The European Commission does not have a “complete overview” of the origin of used cooking oils used for the production of biodiesel consumed in the EU, but appears set to tighten the rules, according to sources close to the matter.
EURACTIV has learnt that this information is currently not reported by the member states. Used Cooking Oils (UCO) are double-counted under the EU’s renewable energy directive because they can help decarbonise Europe’s transport sector.
But the current directive does not distinguish between domestically collected oils and those which are imported from third countries. And critics suggest some of it contains palm oil, which the EU decided to phase out in order to slow deforestation in tropical countries.
Last year, the UK and the Netherlands launched official investigations into companies which have allegedly been selling unsustainable UCO containing palm oil.
“All biofuels have to meet the same sustainability criteria independently of the origin of the feedstock. Currently, the Commission receives only data from the voluntary schemes that have been recognised by the Commission,” said sources said, who asked not to be named.
However, the same sources added that the schemes do not cover the entire market and that it is not certain that all biofuels certified by the schemes are consumed in the EU. UCO-based biofuels are also promoted in third countries.
“This situation will change, however, as the Commission has been empowered by the Renewable Energy Directive to put in place a Union database that will allow it to centrally trace all biofuels consumed in the EU,” the sources said.
EURACTIV was also informed that the Commission will further tighten the auditing approaches applied for biofuels produced from UCO by setting out detailed certification rules in an implementing act.
“It should also be noted that the revised Renewable Energy Directive needs to supervise the work of the certification bodies which are conducting the audits under the voluntary schemes. These measures will further improve the robustness of the system,” the sources said.
For József Papp, a small collector of imported used cooking oils based in Hungary, there should be a distinction between domestically collected and imported UCO.

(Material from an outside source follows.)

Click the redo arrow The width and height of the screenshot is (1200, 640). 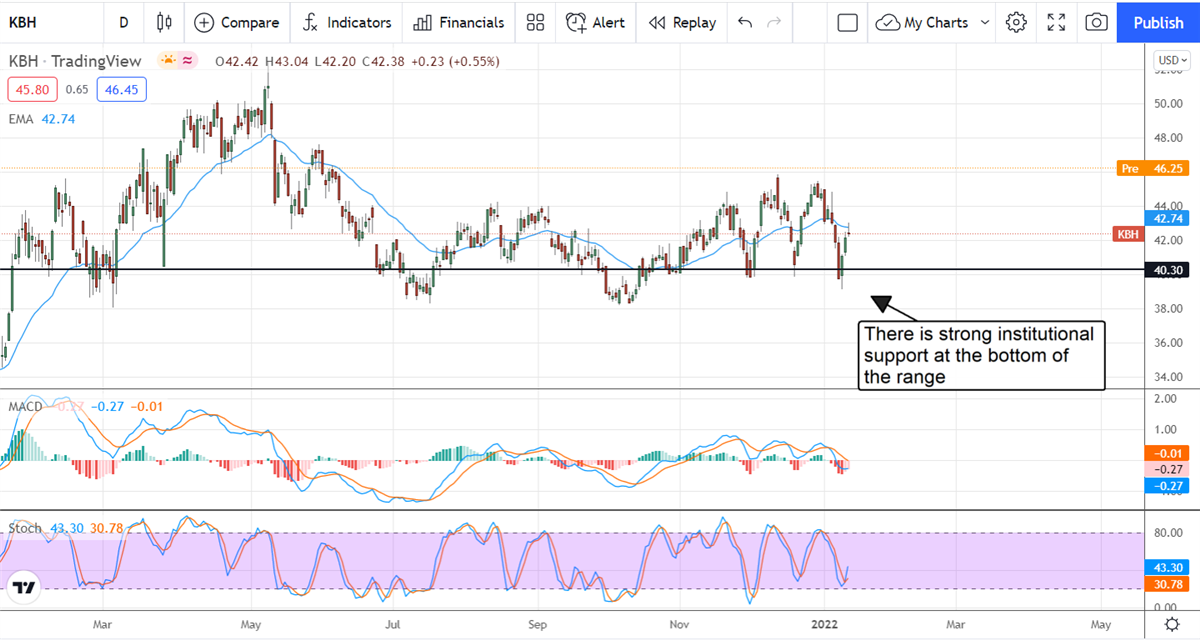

“Our view is that the EU should support the production of biodiesel from waste (used cooking oil) and ban the production of biodiesel from fresh oil (palm oil),” he said.
He said fresh oils are normally unable to compete with used cooking oils because they are more expensive. But if the price of fresh oil is low, it can be used to make biodiesel just the same, because refineries don’t make the distinction.
Moreover, according to Papp, there is a moral issue when it comes to merchants who create pollution by importing fresh cooking oil into the EU on ships and then do not use it for its intended purpose.
“With traders importing oil into the market, prices fall, so local companies who trade in used cooking oil are forced to work at lower margins,” he said.
But the European Waste-to-Advanced Biofuels Association (EWABA) does not share that view. Asked if domestically collected UCO should be differentiated from imported UCO considering that the latter’s origin is not fully traceable, EWABA’s Secretary-General, Angel Alberdi, disagreed.
“This question is tendentious as it asserts a false statement. Existing certification schemes make UCO one of the most highly regulated commodities in the world in terms of traceability to the source of origin, be it a street food vendor in China or a fast-food chain with hundreds of restaurants across Europe,” Alberdi said.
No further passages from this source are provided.